SUPPLIED MATERIAL: Begin
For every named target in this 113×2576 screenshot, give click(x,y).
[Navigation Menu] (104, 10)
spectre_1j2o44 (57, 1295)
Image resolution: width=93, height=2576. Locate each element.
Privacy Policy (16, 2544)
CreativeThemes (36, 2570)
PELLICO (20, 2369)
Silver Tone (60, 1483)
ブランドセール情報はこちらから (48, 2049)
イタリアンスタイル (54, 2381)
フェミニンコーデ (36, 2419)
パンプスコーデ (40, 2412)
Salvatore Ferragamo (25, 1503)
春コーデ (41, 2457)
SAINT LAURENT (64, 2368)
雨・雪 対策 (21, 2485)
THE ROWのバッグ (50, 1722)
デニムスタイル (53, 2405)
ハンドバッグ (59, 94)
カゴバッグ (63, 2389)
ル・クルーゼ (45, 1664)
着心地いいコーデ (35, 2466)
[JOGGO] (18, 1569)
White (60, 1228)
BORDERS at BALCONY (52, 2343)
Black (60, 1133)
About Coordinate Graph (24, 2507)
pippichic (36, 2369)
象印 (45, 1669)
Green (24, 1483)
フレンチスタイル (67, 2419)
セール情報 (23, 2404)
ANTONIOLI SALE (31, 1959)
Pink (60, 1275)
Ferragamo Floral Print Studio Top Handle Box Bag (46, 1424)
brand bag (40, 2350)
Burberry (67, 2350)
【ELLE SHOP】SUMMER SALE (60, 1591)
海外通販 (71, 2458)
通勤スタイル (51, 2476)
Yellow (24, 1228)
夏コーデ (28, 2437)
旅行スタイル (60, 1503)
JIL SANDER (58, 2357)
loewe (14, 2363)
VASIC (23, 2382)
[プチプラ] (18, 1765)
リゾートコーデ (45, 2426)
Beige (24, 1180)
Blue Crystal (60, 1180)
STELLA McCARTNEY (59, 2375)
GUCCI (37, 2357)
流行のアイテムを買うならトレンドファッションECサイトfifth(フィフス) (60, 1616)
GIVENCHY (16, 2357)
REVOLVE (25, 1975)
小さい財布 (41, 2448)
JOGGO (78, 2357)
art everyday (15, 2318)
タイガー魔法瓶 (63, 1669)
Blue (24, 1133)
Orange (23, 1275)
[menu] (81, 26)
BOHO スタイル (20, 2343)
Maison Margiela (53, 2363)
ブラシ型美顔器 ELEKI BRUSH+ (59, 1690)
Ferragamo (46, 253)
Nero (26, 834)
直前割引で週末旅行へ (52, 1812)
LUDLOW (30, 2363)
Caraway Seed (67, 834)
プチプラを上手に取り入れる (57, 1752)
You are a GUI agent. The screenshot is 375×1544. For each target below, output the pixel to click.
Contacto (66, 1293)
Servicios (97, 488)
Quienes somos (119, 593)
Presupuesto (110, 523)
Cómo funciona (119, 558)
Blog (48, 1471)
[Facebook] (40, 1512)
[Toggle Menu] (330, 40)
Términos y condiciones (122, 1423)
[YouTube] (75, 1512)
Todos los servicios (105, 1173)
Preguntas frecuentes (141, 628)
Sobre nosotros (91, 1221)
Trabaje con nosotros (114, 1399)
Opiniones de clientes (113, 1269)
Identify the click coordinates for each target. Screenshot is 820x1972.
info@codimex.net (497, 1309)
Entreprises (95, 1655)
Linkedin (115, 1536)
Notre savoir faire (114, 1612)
SUPPLIED MATERIAL: End
WHAT THIS TASK INVOLVES ->
Every line from the one containing "Sobre nosotros (91, 1221)" through the final line of the data above is to be restated word for word, and nothing more.

SOLUTION FOR THIS PROBLEM ->
Sobre nosotros (91, 1221)
Trabaje con nosotros (114, 1399)
Opiniones de clientes (113, 1269)
Identify the click coordinates for each target. Screenshot is 820x1972.
info@codimex.net (497, 1309)
Entreprises (95, 1655)
Linkedin (115, 1536)
Notre savoir faire (114, 1612)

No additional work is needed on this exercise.